Übrigens gehörte die Autorin zum Kreis der jungen "onirischen Dichter", die drei Jahre zuvor nach dem Ende des Proletkults in der Literatur wie die Pilze aus dem Boden geschossen waren. Diese junge Generation schrieb "Traumgedichte", eine Literatur in der Nachfolge des Surrealismus, die sich vermeintlich "realistischen" Schreibweisen verweigerte. Wirklichkeitsflucht war Programm.
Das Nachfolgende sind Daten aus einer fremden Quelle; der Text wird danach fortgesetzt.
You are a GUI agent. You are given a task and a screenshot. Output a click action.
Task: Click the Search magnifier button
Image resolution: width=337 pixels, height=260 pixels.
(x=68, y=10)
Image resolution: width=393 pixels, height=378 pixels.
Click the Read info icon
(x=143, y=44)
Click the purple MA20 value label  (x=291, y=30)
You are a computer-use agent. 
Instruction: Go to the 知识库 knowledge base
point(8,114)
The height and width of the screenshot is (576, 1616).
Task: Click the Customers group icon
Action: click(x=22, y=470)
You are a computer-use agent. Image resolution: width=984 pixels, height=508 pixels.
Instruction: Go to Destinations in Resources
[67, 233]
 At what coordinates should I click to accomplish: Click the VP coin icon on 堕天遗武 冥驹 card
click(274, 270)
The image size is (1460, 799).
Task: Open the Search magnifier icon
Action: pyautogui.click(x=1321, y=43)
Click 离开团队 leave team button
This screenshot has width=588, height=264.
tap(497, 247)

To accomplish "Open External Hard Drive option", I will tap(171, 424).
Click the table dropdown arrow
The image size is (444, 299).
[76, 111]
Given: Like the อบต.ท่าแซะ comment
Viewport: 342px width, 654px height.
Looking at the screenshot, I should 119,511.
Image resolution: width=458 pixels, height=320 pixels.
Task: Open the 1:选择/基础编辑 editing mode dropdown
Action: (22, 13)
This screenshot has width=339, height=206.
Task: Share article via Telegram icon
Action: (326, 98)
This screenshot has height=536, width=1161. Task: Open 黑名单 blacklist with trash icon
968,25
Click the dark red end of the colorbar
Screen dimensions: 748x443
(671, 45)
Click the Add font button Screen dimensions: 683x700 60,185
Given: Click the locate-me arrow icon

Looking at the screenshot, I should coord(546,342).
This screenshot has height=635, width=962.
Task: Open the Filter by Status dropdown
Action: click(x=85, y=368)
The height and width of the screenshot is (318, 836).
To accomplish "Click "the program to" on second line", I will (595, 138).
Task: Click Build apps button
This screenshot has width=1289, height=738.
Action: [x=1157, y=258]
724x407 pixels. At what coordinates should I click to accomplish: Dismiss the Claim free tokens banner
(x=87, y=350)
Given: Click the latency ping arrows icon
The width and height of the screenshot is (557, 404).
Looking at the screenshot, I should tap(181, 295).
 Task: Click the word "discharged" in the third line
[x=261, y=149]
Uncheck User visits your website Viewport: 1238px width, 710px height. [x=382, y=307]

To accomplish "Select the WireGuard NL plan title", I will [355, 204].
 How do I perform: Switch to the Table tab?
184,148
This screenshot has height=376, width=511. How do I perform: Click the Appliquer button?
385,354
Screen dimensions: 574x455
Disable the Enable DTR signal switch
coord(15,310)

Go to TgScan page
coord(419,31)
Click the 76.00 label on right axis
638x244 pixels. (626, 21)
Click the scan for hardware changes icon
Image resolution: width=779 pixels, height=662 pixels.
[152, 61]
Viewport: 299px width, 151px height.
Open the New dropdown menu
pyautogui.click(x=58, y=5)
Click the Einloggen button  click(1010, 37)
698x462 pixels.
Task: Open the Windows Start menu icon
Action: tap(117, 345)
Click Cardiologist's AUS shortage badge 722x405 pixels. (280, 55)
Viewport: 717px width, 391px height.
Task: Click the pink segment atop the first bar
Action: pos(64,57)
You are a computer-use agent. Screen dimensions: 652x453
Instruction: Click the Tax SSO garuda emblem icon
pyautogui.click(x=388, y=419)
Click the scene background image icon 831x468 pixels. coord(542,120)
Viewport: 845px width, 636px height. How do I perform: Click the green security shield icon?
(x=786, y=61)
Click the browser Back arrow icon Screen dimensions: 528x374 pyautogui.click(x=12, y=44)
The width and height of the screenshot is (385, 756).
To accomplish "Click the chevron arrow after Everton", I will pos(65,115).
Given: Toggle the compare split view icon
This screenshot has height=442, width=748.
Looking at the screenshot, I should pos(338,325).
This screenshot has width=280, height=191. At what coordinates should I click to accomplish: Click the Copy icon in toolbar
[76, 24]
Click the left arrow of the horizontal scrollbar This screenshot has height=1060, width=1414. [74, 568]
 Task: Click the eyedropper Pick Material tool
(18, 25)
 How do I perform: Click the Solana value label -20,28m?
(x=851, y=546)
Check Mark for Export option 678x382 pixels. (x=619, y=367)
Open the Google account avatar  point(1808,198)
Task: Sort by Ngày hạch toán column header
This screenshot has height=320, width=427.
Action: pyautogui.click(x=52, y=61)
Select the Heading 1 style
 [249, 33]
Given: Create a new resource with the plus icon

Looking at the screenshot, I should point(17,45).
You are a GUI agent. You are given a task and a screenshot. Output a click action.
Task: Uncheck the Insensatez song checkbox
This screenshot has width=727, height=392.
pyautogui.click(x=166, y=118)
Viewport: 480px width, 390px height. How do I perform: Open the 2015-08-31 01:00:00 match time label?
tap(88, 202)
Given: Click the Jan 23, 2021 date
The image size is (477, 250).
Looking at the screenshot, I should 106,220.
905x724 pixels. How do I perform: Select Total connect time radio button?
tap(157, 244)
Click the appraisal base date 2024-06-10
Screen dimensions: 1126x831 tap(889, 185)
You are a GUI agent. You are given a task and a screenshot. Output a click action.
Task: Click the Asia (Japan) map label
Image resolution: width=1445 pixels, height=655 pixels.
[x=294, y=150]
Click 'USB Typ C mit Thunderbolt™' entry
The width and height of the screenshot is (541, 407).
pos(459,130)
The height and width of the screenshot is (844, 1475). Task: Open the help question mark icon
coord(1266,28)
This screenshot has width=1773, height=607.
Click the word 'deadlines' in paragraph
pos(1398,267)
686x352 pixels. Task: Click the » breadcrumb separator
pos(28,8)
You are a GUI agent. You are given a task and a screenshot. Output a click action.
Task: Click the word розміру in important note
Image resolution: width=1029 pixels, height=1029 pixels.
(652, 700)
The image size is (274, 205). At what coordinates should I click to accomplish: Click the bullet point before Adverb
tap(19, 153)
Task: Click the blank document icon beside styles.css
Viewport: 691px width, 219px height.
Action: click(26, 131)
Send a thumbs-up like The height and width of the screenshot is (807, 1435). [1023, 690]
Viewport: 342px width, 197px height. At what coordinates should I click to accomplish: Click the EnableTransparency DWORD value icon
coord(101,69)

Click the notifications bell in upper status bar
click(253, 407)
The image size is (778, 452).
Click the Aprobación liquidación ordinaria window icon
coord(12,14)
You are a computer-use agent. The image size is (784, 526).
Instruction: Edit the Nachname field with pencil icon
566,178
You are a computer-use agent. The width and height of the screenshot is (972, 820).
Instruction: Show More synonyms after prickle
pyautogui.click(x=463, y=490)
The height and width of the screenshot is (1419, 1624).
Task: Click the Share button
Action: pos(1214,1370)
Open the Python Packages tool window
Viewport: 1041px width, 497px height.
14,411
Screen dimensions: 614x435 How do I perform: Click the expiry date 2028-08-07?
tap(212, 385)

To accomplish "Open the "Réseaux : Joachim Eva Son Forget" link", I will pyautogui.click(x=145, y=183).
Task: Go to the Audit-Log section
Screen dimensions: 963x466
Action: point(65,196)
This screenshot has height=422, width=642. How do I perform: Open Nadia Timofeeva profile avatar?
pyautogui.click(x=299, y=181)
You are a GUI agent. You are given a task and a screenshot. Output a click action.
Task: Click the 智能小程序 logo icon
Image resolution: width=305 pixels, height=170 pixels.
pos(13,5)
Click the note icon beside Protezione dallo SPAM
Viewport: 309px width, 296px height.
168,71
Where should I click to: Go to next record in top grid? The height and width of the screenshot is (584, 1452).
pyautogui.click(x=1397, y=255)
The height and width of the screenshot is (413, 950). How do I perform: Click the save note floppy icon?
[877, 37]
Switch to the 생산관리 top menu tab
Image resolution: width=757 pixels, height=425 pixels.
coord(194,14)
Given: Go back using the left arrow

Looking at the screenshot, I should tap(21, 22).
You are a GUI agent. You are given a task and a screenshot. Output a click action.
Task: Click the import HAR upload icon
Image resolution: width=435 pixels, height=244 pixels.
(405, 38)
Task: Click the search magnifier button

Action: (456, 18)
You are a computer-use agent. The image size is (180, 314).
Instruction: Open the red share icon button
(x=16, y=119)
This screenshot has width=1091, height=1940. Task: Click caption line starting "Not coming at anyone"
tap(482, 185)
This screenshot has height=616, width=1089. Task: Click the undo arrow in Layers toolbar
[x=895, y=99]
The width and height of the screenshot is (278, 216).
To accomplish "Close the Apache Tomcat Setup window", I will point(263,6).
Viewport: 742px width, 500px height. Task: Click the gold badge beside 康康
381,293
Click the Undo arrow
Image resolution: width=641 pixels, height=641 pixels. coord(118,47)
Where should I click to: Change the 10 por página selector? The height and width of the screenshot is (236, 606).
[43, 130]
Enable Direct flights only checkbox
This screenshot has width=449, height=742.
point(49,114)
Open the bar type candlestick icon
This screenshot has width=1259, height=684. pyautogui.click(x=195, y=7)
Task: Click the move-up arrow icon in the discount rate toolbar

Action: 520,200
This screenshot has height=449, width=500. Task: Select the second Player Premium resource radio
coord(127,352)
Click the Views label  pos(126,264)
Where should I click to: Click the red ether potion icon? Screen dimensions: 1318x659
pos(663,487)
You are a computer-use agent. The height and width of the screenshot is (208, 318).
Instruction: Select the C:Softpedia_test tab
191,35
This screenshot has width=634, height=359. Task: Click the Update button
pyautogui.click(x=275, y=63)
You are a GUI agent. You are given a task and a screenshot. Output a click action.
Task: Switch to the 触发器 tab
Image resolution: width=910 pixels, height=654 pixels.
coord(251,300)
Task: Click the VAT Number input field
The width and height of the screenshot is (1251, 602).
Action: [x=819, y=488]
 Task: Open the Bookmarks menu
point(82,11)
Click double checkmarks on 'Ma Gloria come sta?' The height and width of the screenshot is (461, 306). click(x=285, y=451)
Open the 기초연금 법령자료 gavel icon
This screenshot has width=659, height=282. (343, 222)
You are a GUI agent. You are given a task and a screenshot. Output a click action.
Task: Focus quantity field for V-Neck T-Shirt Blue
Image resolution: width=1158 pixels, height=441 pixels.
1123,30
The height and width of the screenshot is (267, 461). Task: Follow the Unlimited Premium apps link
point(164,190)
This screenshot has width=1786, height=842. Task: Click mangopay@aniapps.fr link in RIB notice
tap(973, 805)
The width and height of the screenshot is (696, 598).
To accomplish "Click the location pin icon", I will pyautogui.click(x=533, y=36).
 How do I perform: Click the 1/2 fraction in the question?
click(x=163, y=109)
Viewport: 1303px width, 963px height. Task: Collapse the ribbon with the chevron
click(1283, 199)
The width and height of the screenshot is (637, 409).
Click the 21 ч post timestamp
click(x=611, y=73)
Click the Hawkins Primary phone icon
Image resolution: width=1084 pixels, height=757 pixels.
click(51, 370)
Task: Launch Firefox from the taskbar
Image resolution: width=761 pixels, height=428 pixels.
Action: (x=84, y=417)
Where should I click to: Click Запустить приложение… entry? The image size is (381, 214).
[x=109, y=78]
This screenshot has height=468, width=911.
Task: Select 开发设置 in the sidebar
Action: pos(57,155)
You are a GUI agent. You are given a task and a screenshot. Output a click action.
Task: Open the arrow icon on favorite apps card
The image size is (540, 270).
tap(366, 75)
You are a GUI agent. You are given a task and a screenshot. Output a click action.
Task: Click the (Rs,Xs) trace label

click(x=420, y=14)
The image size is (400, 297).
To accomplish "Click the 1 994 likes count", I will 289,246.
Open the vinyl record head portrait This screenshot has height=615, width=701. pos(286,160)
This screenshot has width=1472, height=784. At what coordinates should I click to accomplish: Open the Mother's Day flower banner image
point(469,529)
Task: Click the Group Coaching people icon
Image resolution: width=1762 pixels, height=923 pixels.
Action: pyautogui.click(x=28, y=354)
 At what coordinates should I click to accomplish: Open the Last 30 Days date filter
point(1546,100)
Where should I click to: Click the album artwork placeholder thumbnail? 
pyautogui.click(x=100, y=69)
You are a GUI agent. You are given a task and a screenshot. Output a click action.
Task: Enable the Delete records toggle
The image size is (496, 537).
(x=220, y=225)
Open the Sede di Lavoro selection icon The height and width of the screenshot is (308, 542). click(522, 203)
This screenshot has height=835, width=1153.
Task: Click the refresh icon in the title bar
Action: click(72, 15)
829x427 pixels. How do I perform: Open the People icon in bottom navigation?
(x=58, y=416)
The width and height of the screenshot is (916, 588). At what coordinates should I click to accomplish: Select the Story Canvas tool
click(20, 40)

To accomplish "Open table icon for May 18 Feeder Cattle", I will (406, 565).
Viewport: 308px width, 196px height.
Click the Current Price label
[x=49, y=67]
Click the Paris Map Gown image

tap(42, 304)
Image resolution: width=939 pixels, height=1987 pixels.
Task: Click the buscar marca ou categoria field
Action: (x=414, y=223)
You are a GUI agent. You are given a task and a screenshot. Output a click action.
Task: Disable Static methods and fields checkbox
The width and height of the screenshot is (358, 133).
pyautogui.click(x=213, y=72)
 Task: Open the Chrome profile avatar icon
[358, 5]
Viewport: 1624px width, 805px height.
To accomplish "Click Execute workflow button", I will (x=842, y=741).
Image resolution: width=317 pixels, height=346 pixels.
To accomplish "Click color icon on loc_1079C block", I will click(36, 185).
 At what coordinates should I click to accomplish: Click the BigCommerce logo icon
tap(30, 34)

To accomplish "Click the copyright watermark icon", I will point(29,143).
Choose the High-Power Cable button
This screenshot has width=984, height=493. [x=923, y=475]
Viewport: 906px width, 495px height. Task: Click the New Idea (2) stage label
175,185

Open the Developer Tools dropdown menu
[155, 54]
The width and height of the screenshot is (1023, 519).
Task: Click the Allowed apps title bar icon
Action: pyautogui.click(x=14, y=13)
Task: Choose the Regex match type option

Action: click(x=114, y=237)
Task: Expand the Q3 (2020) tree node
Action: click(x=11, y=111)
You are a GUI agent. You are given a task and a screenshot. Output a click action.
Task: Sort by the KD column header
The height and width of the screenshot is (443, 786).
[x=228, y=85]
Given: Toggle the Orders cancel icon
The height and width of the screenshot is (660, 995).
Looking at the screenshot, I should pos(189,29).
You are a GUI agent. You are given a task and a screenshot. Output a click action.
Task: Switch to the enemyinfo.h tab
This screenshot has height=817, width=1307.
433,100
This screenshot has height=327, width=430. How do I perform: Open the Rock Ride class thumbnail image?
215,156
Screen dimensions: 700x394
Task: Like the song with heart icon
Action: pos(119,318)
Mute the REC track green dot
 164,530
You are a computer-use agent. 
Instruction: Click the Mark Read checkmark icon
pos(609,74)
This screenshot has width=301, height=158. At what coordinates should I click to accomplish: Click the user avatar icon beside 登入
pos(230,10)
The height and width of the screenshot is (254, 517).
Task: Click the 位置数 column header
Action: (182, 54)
Obwohl Nora Iugas Gedichte gar nicht anders als vor dem Hintergrund eines repressiven Systems gelesen werden können und man den Titel "Gefährliche Launen" auch als Anspielung auf die Willkürherrschaft des kommunistischen Despoten Ceaucescu verstehen könnte, der beispielsweise beim Besuch eines kleinen Ortes an der Schwarzmeerküste entschied, dass er komplett vom Erdboden verschwinden müsse, verweigern sie jede politische Aussage. Oder anders gesagt: Politisch sind diese Verse, in dem sie auf Autonomie beharren. Sei es auf der Autonomie des lyrischen Sprechens, sei es auf der Autonomie des liebenden und leidenden Ichs.

Aber auch mit ihrem Nachwort mag die aus einer Künstlerfamilie stammende Dichterin, die zwischen Geigen und Ballettschuhen aufwuchs und das Wort "Politik" als letztes lernte, den westlichen Leser verwirren. Es trägt den Titel: "Ich hatte ein schönes Leben." Ist das beißende Ironie? Oder Provokation?

"Ich habe ein schönes Leben gehabt, weil ich eigentlich nicht wusste, wie ein schönes Leben aussieht. Und deshalb kann ich nicht genau sagen, ob es ironisch gemeint war oder ob ich nicht wirklich auch sehr aufrichtig war."


Nora Iuga: Gefährliche Launen. Ausgewählte Gedichte
Aus dem Rumänischen übertragen von Ernest Wichner. Mit einem Nachwort von Mircea Cartarescu.